In conclusione, l’utilizzo della miscela permette di ottenere delle risposte che si possono effettivamente ricondurre alla specie stessa ed elimina il rischio di ottenere degli scenari dettati da peculiari caratteristiche del singolo biotipo.
Fondamentale è anche la scelta della modalità di inoculo. Il challenge test è una simulazione di contaminazione in condizioni reali quindi il monitoraggio del comportamento del microrganismo deve avvenire nelle condizioni in cui il consumatore, ad esempio, conserva il prodotto; quindi, non bisogna nella fase di contaminazione andare a denaturare quella che è la struttura del prodotto per non andare a comprometterne da un punto di vista chimico-fisico le caratteristiche.
È necessario poi stabilire le condizioni di conservazione, identificare in modo preciso quelle che sono le fasi del processo o i punti degli impianti che vogliono essere monitorati e stabilire il piano di campionamento prima di iniziare la sperimentazione, perché la contaminazione del lotto soggetto ad analisi deve avvenire nello stesso momento.

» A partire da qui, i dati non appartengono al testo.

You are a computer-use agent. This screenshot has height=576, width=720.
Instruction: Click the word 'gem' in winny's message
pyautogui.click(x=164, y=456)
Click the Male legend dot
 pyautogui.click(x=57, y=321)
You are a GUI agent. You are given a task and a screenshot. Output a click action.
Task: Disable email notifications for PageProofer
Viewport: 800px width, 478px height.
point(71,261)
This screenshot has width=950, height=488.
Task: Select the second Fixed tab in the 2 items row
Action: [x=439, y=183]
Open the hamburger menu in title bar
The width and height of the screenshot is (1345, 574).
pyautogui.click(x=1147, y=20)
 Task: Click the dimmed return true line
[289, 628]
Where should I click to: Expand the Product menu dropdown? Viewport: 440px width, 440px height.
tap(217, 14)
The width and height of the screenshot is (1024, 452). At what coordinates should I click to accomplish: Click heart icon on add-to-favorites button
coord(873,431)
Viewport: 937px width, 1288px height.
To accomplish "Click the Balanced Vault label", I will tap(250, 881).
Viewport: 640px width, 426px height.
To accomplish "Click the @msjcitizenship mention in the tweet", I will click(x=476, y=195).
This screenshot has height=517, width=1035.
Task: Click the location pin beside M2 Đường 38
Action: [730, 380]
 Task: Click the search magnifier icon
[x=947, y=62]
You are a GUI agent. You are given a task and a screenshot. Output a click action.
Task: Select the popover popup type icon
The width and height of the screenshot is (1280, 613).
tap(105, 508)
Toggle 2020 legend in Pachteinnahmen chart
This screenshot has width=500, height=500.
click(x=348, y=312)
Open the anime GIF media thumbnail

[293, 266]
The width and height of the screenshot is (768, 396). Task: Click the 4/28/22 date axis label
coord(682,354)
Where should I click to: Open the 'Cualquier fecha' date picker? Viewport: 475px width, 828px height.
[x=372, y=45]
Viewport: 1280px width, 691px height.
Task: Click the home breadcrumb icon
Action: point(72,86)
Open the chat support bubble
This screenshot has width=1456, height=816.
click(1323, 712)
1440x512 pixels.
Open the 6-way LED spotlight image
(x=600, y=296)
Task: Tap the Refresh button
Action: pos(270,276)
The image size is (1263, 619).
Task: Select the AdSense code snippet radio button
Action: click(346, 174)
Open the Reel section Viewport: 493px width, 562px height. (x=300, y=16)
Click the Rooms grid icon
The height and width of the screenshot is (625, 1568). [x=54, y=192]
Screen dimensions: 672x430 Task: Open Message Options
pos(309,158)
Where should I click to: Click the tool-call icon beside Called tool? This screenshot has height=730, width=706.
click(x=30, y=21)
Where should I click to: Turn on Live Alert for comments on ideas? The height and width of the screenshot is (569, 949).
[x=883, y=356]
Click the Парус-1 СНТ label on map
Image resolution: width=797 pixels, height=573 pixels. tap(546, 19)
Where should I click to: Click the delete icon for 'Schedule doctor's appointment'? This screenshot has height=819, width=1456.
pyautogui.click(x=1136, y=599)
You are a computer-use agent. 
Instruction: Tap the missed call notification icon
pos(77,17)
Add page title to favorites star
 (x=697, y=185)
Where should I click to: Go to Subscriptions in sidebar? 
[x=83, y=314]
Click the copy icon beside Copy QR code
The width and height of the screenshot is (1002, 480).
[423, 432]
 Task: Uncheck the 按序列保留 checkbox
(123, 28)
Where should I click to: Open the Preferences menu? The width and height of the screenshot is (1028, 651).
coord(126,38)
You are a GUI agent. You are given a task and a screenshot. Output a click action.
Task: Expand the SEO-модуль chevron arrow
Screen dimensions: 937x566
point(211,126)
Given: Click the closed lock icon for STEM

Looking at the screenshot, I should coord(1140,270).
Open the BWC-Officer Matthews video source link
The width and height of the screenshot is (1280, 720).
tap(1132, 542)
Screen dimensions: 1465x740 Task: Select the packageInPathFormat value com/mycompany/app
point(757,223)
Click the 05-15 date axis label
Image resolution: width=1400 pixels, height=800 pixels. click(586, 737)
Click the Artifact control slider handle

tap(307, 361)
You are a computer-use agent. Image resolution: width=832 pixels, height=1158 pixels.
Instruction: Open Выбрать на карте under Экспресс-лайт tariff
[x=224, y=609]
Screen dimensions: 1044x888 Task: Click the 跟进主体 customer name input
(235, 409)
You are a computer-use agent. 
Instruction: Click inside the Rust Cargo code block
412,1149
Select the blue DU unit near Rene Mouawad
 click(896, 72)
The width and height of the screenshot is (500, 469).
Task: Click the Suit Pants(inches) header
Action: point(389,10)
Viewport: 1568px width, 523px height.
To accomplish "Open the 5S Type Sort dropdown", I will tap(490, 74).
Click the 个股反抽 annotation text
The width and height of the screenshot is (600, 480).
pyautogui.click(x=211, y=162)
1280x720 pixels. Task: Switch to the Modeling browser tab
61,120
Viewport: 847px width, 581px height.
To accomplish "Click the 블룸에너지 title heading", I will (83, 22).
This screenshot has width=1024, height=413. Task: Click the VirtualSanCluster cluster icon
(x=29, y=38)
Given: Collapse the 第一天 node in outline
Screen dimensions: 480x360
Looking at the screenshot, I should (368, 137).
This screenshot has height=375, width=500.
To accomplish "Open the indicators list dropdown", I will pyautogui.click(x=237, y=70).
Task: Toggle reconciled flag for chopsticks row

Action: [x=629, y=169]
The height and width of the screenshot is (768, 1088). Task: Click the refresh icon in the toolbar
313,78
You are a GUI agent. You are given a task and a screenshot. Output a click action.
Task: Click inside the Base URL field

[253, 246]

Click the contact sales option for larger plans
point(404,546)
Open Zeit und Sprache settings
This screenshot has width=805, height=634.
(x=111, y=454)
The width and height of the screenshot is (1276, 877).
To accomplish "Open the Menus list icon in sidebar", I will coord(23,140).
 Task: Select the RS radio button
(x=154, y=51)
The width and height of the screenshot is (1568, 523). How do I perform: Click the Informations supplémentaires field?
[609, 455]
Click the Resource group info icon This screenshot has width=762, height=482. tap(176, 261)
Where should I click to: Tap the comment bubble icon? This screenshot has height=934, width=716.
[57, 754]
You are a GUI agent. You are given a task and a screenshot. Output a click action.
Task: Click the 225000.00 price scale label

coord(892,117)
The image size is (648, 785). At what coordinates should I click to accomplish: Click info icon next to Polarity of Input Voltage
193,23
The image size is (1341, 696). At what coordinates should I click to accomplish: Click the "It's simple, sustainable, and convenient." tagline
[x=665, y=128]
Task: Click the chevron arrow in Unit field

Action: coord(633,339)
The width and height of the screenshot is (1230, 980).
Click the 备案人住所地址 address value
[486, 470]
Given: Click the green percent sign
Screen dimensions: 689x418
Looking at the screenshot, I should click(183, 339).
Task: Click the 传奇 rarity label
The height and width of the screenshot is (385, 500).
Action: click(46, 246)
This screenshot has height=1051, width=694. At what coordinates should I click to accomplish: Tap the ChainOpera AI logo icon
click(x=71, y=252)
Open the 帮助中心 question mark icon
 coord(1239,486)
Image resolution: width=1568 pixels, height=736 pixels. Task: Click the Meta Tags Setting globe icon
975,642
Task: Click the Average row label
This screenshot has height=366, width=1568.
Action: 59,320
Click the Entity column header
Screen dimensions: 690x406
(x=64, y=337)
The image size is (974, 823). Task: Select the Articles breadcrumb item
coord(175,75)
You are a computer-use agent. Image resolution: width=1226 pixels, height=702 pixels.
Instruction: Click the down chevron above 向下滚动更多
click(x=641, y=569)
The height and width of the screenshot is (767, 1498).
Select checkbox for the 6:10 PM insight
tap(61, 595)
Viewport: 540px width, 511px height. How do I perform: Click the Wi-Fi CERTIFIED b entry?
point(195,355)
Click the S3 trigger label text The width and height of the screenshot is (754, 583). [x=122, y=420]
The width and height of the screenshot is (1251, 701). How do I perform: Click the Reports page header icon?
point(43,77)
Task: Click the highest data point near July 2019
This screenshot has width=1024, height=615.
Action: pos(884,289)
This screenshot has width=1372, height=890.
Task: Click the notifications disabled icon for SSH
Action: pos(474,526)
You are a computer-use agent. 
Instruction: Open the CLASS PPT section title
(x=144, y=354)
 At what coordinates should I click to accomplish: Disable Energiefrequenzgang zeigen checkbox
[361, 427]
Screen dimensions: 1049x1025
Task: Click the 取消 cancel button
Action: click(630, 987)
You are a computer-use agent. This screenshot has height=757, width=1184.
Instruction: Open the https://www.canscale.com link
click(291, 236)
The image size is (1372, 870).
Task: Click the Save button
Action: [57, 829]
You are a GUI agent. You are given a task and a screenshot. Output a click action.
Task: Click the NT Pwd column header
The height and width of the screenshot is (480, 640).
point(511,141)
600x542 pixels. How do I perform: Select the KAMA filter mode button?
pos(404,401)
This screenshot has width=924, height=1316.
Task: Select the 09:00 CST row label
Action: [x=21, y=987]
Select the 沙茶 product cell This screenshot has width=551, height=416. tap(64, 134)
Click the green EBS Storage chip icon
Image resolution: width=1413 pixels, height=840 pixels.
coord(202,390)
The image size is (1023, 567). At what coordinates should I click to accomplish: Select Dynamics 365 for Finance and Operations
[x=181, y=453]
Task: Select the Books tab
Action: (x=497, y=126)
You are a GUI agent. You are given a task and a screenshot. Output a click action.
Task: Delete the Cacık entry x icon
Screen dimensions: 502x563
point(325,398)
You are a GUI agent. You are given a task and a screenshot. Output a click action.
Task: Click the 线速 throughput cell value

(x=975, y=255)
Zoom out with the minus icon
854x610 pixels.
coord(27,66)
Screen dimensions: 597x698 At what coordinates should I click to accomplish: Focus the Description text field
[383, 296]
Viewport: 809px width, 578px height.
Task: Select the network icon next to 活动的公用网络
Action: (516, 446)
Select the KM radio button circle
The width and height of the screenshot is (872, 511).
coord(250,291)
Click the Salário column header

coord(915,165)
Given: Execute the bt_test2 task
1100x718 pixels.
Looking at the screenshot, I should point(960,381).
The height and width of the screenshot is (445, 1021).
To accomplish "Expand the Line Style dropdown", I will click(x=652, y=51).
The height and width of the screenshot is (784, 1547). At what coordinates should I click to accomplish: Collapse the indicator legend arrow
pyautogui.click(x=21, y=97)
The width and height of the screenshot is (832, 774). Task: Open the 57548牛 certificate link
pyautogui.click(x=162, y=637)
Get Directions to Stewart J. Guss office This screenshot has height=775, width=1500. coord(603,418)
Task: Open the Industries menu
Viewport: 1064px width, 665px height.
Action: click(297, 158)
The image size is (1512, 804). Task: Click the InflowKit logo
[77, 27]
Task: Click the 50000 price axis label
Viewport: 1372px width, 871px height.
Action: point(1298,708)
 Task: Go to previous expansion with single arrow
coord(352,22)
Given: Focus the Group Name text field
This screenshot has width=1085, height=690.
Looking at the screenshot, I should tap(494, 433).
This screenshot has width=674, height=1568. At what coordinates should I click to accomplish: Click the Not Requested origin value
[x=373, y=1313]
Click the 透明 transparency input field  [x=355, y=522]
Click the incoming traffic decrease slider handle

La sperimentazione sulla Listeria monocytogenes
La notifica da parte del sistema di allerta RASFF di alcuni casi relativi al ritrovamento di Listeria monocytogenes in alcune mozzarelle, ha portato allo sviluppo di challenge test che andassero a focalizzarsi sulla capacità del microrganismo, una volta presente, ad esempio, nell’acqua di rassodamento utilizzata nel processo di produzione di aderire sulla superficie del prodotto e quindi analizzare anche il fatto che potesse eventualmente essere poi rilasciato nel contatto con altri liquidi che intervengono nelle fasi di processo.
A seguito di contaminazione dell’acqua di rassodamento, l’immersione di una mozzarella non contaminata, dopo un certo tempo di contatto sia del liquido dell’acqua di rassodamento che della mozzarella e successive operazioni, ha permesso, ad esempio, di stabilire come in poche ore già avvenga l’adesione e nelle successive fasi di lavorazione parte del microrganismo rimane adeso e parte viene rilasciato nei liquidi. Questo può, quindi, creare delle cross-contaminazioni tra anche i liquidi coinvolti nel processo che magari inizialmente non risultano contaminati, perché la contaminazione deriva da passaggi successivi.
Un altro esempio legato sempre al prodotto, che analizza però un’operazione: il taglio delle forme formaggio gorgonzola. In questo caso il challenge test ha predisposto la contaminazione superficiale di intere forme di formaggio e poi la simulazione di operazioni di taglio. L’esperimento ha determinato delle percentuali di contaminazione della pasta, ovvero la parte edibile del formaggio. È possibile ridurre questo trascinamento controllando la contaminazione della crosta, il challenge test ha confermato l’importanza delle operazioni di manipolazione di questi prodotti.